■ **Task goal**
Among the records that follow, count the lines with the string "agent"; report only that count.

Collected data entries
- Opening Delimiter -
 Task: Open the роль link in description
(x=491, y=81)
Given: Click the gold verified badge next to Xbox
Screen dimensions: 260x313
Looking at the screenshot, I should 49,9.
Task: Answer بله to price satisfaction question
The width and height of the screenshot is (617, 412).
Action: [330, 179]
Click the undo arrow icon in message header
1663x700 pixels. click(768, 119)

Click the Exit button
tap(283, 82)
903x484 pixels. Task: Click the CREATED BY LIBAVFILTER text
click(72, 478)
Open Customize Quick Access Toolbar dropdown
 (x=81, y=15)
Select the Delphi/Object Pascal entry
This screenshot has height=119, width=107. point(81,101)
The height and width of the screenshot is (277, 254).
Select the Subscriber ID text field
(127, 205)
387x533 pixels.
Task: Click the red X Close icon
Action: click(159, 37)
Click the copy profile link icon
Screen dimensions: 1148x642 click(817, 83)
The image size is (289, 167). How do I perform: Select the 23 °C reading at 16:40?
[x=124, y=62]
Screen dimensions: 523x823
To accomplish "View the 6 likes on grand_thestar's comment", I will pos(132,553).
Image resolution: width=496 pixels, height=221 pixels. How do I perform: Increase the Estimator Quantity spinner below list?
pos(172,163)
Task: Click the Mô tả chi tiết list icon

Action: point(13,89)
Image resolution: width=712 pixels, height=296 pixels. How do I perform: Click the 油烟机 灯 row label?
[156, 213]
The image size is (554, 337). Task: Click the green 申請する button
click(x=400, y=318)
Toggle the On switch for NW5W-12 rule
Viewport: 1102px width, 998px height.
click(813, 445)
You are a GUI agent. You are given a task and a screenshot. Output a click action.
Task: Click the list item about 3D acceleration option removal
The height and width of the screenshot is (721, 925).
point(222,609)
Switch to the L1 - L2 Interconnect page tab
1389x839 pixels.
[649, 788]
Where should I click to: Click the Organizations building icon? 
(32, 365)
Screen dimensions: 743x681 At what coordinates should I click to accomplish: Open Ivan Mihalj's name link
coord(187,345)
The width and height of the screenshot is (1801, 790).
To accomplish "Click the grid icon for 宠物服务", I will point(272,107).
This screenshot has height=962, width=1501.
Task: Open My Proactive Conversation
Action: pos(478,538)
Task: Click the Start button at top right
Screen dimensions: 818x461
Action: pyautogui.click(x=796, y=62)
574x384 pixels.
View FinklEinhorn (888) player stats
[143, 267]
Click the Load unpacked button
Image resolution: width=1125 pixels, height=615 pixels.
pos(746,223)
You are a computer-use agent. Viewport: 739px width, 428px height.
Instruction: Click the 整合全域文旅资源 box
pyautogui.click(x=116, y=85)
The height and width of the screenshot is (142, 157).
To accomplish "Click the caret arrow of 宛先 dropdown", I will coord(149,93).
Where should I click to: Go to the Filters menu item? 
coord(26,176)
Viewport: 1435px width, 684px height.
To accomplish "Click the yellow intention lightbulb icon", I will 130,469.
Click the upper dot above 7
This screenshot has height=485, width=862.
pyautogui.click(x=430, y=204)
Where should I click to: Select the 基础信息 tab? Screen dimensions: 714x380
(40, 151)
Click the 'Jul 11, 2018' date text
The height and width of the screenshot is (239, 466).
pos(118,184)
- Closing Delimiter -
■ **Answer section**
2